About the only difference between it and thousands of boarded-up buildings in Chicago's most notorious neighborhood is that Oscar-winning actress and singer Jennifer Hudson grew up here — and her mother, brother and nephew died here, allegedly gunned down by Hudson's brother-in-law, a known gang member. That and the shrine of teddy bears, candles and flowers was bigger than others that sprout up on these blocks when life ends violently.
When the trial of William Balfour begins Monday in the 2008 killings, it will be an all-too-familiar story of death and violence in Englewood on the city's South Side.
At a time when cities across the country have seen the number of homicides fall, sometimes dramatically, Chicago's jumped by a whopping 60 percent the first three months of the year, and Englewood's violence was a big reason why. The 15 slayings there in 2012 are nearly double the number reported during the same period a year ago.

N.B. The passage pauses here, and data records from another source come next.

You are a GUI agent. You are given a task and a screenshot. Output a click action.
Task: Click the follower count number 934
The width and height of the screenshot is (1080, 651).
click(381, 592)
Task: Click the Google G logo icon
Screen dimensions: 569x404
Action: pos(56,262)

Last year, not only did the number jump to 60 from 40 the previous year, but the total number of homicides reported in this roughly 20-by-20 block community was more than half as many reported for the entire city of Washington, D.C. and a little less than a third of Houston's total for the year.

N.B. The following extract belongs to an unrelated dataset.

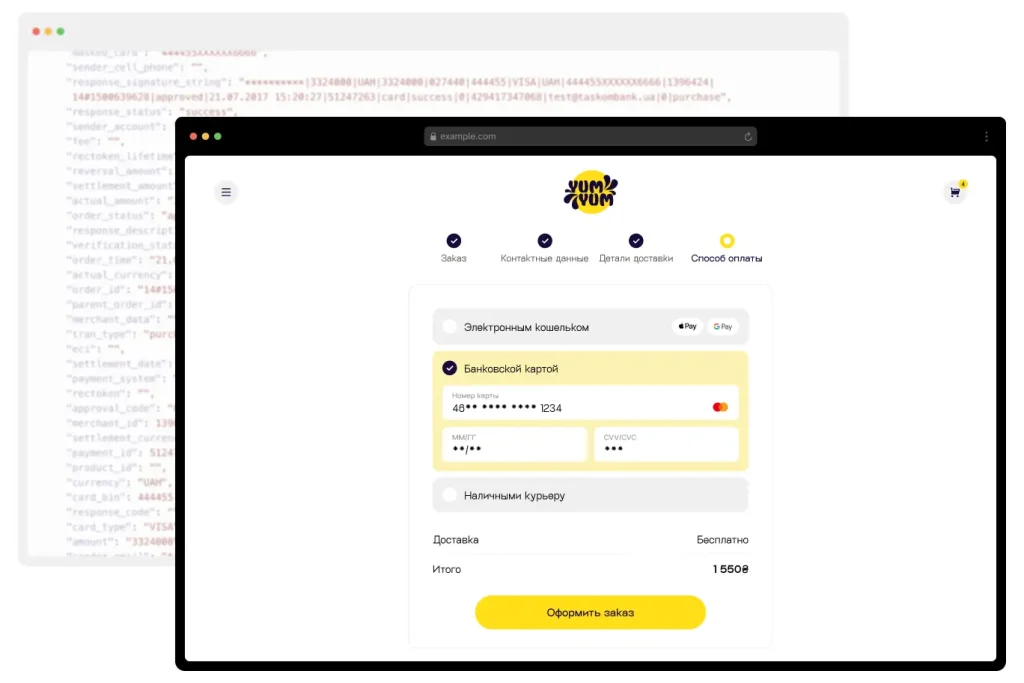
Task: Click the Оформить заказ button
Action: [590, 612]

"It happens here all the time," said Jean Carter-Hill, a community activist whose group helps children and families. "I can't even run to all these funerals, it's just too many, looking at all these dead people in caskets all the time."
In Chicago, Englewood has become synonymous with street crime. Since he took office last May, Mayor Rahm Emanuel has used the word "Englewood" as almost shorthand for gangs, guns and the dangers facing the city's children. But the deteriorating neighborhood has presented him with one of his biggest challenges, becoming a focus for his promise to deploy more police officers to the street while cracking down on Englewood's gangs.
"The mayor says very publicly that a murder in Englewood is a murder in the city of Chicago (and) just because it happened there it is not OK," said Police Supt. Garry McCarthy, in an interview with The Associated Press. "People feel abandoned in those neighborhoods and we are saying you are not abandoned."